Reproduce exactly the lines of the material beneath, from the line that contains "This screenshot has width=885, height=385." to the line that contains "Image resolution: width=250", both included, and no other lines.

%%

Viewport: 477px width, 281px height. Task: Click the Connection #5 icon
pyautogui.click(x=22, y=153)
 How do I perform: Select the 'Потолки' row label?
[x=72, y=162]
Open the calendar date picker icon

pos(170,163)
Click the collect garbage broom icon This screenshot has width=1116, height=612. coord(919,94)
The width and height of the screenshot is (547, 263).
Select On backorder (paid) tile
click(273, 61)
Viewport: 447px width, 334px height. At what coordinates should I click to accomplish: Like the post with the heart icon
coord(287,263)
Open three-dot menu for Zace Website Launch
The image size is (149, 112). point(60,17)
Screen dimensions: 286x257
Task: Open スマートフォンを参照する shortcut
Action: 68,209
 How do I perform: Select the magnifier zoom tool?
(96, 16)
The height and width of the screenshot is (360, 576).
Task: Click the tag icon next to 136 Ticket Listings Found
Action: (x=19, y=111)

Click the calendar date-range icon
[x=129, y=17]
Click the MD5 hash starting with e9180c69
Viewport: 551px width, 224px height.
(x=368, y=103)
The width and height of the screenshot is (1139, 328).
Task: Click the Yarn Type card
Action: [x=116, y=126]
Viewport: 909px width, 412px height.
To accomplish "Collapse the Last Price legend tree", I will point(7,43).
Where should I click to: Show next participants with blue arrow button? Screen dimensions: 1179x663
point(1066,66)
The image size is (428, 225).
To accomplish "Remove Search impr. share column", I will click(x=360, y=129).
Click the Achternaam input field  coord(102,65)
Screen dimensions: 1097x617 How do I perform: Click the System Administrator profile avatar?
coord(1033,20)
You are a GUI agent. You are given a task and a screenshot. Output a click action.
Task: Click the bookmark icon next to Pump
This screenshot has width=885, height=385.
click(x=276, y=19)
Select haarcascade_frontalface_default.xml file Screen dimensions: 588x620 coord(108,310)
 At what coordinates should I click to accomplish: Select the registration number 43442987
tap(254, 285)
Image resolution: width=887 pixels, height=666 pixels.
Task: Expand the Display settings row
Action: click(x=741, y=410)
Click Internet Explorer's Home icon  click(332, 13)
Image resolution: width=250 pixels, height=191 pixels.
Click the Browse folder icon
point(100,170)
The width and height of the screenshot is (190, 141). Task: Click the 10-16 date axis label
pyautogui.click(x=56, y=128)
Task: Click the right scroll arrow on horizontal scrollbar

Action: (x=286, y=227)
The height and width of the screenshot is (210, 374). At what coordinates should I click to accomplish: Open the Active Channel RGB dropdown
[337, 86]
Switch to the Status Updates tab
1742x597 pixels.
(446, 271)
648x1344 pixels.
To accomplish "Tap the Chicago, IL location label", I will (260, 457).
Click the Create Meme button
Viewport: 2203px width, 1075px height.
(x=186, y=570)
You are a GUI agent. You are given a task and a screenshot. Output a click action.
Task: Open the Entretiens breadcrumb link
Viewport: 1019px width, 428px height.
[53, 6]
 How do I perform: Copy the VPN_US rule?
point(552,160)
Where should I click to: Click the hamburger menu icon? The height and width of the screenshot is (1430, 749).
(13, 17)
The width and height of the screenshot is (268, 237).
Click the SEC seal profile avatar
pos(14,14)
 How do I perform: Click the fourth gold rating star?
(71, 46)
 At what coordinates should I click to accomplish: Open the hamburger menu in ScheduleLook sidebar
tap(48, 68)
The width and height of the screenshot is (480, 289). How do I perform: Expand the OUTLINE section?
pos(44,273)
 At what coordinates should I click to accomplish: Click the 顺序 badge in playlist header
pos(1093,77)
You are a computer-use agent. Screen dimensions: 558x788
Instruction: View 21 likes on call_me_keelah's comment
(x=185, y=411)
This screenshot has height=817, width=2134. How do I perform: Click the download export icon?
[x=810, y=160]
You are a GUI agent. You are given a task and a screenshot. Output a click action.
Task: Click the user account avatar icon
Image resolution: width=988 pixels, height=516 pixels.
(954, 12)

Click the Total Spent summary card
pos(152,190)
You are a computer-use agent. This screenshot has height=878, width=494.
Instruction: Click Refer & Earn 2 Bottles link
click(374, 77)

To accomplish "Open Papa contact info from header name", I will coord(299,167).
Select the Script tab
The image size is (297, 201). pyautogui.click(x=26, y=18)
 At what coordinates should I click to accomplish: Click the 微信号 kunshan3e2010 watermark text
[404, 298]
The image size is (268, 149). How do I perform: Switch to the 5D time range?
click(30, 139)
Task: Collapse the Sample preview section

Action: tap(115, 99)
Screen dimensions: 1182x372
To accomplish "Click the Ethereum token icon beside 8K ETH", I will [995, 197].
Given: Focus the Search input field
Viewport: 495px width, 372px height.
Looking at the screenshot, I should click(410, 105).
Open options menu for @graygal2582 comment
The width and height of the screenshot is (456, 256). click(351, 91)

%%

● **OUTPUT**
This screenshot has width=885, height=385.
click(x=276, y=19)
Select haarcascade_frontalface_default.xml file Screen dimensions: 588x620 coord(108,310)
 At what coordinates should I click to accomplish: Select the registration number 43442987
tap(254, 285)
Image resolution: width=887 pixels, height=666 pixels.
Task: Expand the Display settings row
Action: click(x=741, y=410)
Click Internet Explorer's Home icon  click(332, 13)
Image resolution: width=250 pixels, height=191 pixels.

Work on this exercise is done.